Collected data entries:
☆ ☆ ☆

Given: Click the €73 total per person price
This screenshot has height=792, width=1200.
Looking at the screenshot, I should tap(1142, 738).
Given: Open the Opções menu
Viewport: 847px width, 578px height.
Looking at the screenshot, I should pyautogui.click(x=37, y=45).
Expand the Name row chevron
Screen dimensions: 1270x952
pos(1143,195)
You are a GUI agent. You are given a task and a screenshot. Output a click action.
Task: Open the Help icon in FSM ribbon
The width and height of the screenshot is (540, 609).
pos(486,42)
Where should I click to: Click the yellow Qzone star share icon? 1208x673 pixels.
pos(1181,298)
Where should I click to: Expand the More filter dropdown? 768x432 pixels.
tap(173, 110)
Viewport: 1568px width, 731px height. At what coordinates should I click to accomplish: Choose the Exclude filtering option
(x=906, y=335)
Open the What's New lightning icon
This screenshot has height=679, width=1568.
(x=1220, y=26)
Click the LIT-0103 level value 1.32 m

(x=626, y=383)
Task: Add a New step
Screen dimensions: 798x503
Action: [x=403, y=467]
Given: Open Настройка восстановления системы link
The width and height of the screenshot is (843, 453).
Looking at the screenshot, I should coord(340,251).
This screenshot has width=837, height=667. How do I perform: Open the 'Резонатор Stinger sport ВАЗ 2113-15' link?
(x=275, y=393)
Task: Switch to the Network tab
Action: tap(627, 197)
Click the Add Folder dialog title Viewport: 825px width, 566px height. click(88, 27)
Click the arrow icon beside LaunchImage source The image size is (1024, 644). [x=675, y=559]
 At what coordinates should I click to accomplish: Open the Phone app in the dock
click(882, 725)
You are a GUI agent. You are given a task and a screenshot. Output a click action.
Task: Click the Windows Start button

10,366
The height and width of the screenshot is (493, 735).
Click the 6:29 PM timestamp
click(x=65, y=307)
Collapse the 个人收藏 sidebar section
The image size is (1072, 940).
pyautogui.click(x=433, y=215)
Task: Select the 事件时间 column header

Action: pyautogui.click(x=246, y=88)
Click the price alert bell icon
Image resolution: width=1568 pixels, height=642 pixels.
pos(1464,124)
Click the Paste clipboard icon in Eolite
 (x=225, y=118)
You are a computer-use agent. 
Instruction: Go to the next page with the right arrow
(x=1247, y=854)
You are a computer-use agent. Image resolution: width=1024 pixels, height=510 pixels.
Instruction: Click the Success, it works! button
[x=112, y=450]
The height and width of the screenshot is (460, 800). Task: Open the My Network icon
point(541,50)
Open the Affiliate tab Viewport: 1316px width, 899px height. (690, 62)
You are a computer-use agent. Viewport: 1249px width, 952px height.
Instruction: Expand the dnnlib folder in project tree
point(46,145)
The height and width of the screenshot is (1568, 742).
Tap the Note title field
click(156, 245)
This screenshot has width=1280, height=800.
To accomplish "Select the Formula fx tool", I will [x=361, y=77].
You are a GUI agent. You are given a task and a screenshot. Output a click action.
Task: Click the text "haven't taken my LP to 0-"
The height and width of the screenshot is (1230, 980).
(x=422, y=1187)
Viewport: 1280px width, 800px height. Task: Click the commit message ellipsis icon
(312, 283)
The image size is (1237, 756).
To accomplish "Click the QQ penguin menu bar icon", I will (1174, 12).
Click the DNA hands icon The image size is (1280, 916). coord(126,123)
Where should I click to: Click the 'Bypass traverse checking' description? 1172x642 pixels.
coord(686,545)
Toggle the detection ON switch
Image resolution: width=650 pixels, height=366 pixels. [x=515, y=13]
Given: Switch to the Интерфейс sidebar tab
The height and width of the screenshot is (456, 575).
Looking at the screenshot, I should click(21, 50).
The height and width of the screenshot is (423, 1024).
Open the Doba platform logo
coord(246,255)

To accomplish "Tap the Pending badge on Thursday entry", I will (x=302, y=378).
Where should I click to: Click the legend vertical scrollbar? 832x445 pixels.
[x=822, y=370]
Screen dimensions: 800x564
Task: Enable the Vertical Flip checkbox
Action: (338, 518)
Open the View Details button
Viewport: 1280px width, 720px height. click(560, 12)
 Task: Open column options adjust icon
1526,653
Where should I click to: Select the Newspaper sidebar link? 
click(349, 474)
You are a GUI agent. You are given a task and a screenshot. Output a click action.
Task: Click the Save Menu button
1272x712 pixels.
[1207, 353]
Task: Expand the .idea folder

☆ ☆ ☆

• _EXERCISE DETAILS_: From the first line to the last, copy the records without alteration.

• _ANSWER FOR THIS EXERCISE_:
Given: Click the €73 total per person price
This screenshot has height=792, width=1200.
Looking at the screenshot, I should tap(1142, 738).
Given: Open the Opções menu
Viewport: 847px width, 578px height.
Looking at the screenshot, I should pyautogui.click(x=37, y=45).
Expand the Name row chevron
Screen dimensions: 1270x952
pos(1143,195)
You are a GUI agent. You are given a task and a screenshot. Output a click action.
Task: Open the Help icon in FSM ribbon
The width and height of the screenshot is (540, 609).
pos(486,42)
Where should I click to: Click the yellow Qzone star share icon? 1208x673 pixels.
pos(1181,298)
Where should I click to: Expand the More filter dropdown? 768x432 pixels.
tap(173, 110)
Viewport: 1568px width, 731px height. At what coordinates should I click to accomplish: Choose the Exclude filtering option
(x=906, y=335)
Open the What's New lightning icon
This screenshot has height=679, width=1568.
(x=1220, y=26)
Click the LIT-0103 level value 1.32 m

(x=626, y=383)
Task: Add a New step
Screen dimensions: 798x503
Action: [x=403, y=467]
Given: Open Настройка восстановления системы link
The width and height of the screenshot is (843, 453).
Looking at the screenshot, I should coord(340,251).
This screenshot has width=837, height=667. How do I perform: Open the 'Резонатор Stinger sport ВАЗ 2113-15' link?
(x=275, y=393)
Task: Switch to the Network tab
Action: tap(627, 197)
Click the Add Folder dialog title Viewport: 825px width, 566px height. click(88, 27)
Click the arrow icon beside LaunchImage source The image size is (1024, 644). [x=675, y=559]
 At what coordinates should I click to accomplish: Open the Phone app in the dock
click(882, 725)
You are a GUI agent. You are given a task and a screenshot. Output a click action.
Task: Click the Windows Start button

10,366
The height and width of the screenshot is (493, 735).
Click the 6:29 PM timestamp
click(x=65, y=307)
Collapse the 个人收藏 sidebar section
The image size is (1072, 940).
pyautogui.click(x=433, y=215)
Task: Select the 事件时间 column header

Action: pyautogui.click(x=246, y=88)
Click the price alert bell icon
Image resolution: width=1568 pixels, height=642 pixels.
pos(1464,124)
Click the Paste clipboard icon in Eolite
 (x=225, y=118)
You are a computer-use agent. 
Instruction: Go to the next page with the right arrow
(x=1247, y=854)
You are a computer-use agent. Image resolution: width=1024 pixels, height=510 pixels.
Instruction: Click the Success, it works! button
[x=112, y=450]
The height and width of the screenshot is (460, 800). Task: Open the My Network icon
point(541,50)
Open the Affiliate tab Viewport: 1316px width, 899px height. (690, 62)
You are a computer-use agent. Viewport: 1249px width, 952px height.
Instruction: Expand the dnnlib folder in project tree
point(46,145)
The height and width of the screenshot is (1568, 742).
Tap the Note title field
click(156, 245)
This screenshot has width=1280, height=800.
To accomplish "Select the Formula fx tool", I will [x=361, y=77].
You are a GUI agent. You are given a task and a screenshot. Output a click action.
Task: Click the text "haven't taken my LP to 0-"
The height and width of the screenshot is (1230, 980).
(x=422, y=1187)
Viewport: 1280px width, 800px height. Task: Click the commit message ellipsis icon
(312, 283)
The image size is (1237, 756).
To accomplish "Click the QQ penguin menu bar icon", I will (1174, 12).
Click the DNA hands icon The image size is (1280, 916). coord(126,123)
Where should I click to: Click the 'Bypass traverse checking' description? 1172x642 pixels.
coord(686,545)
Toggle the detection ON switch
Image resolution: width=650 pixels, height=366 pixels. [x=515, y=13]
Given: Switch to the Интерфейс sidebar tab
The height and width of the screenshot is (456, 575).
Looking at the screenshot, I should click(21, 50).
The height and width of the screenshot is (423, 1024).
Open the Doba platform logo
coord(246,255)

To accomplish "Tap the Pending badge on Thursday entry", I will (x=302, y=378).
Where should I click to: Click the legend vertical scrollbar? 832x445 pixels.
[x=822, y=370]
Screen dimensions: 800x564
Task: Enable the Vertical Flip checkbox
Action: (338, 518)
Open the View Details button
Viewport: 1280px width, 720px height. click(560, 12)
 Task: Open column options adjust icon
1526,653
Where should I click to: Select the Newspaper sidebar link? 
click(349, 474)
You are a GUI agent. You are given a task and a screenshot. Output a click action.
Task: Click the Save Menu button
1272x712 pixels.
[1207, 353]
Task: Expand the .idea folder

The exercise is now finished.